Ray Pompon, Principal Threat Research Evangelist, F5 networks
Hackers have a soft spot for targeting cryptocurrencies thanks to a lack of heavy regulation unlike traditional financial services. Cryptocurrency funds have no legal obligation to implement protection measures, so inherently they are not as exhaustive or technical. This makes them prime targets for hackers. Transactions can be extremely difficult to reverse, so although some funds cover customer losses, the reality is that if the exchange stretches into the millions, they have no obligation to help.
Bitcoin is now worth $3.5k, despite major fluctuations in value. For perspective in 2011, Bitcoin had parity with the US dollar, so the opportunities for hackers targeting cryptocurrencies have skyrocketed in recent years. Over the last seven years, F5 Labs has noted an almost twelve-thousand-fold increase in crypto theft and identified 73 major cryptocurrency incidents, each costing on average, a crippling $31 million.
The victims of cryptocurrency thefts
Many technological services in the cryptocurrency industry are targets for cybercriminals, but the most commonly hit technical services, according to F5 Labs research, are cryptocurrency exchanges (63% of incidents). These are the digital equivalent of currency exchanges enabling customers to buy or sell various cryptocurrencies, making them an obvious nexus for high value transactions.
Cryptocurrency uses storage mechanisms called wallets, of which there are two kinds. A “hot wallet” is Internet-connected and used to store cryptocurrencies used for day-to-day transactions – basically the equivalent of your real-life wallet. Hot wallets can run on cryptocurrency exchanges for easy trading, but they can also run as client software on a computer or mobile device. As a result, hot wallets are more likely stolen by cyber-criminals.
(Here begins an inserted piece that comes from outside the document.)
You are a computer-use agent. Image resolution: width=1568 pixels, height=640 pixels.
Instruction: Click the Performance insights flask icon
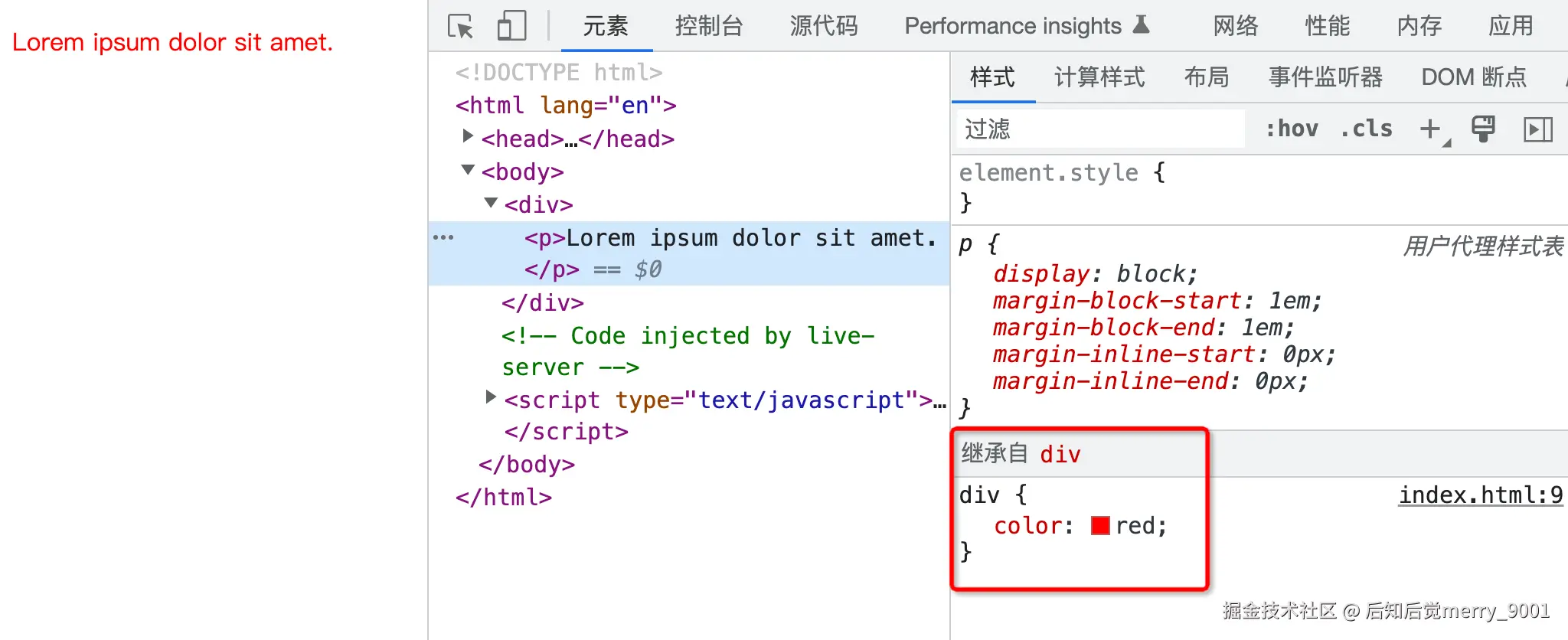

To reduce the risk, cryptocurrency technology also leverages “cold wallets” that are not connected. The best cold wallets are air-gapped systems, such as a USB stick with a strong password. Within cryptocurrency exchanges, cold wallets exist as separate, strongly-encrypted databases requiring a wallet owner to unlock it with a private key. Of the known attacked technologies, hot wallets within exchanges are ripped off three times as much as cold wallets. Wallet software for clients that is outside of an exchange can also be attacked. These incidents currently represent around one seventh of all cryptocurrency thefts.
Mining services are another potentially hackable cryptocurrency technology, although this is a relatively rare occurrence.
What does the future hold for protecting cryptocurrency exchanges
Applications are complex conglomerations of interacting services in a variety of environments, glued together with APIs, authentication credentials, and networks. This means they have an extensive attack surface and therefore need extensive security testing and protection.
Regulating the cryptocurrency industry is finally becoming a priority for governments around the world, and some have already begun defining cybersecurity measures. For instance, many countries are looking at Korea Regulation 5.5.7 (Regulation on Supervision of Electronic Finance) as one of the leaders in this respect, as it treats cryptocurrency exchange cybersecurity measures in the same way that a financial institution would. This is an example that should be followed and embraced, as one of the most effective ways to protect cryptocurrency exchanges, especially if the cryptocurrency industry continues growing at its current rate.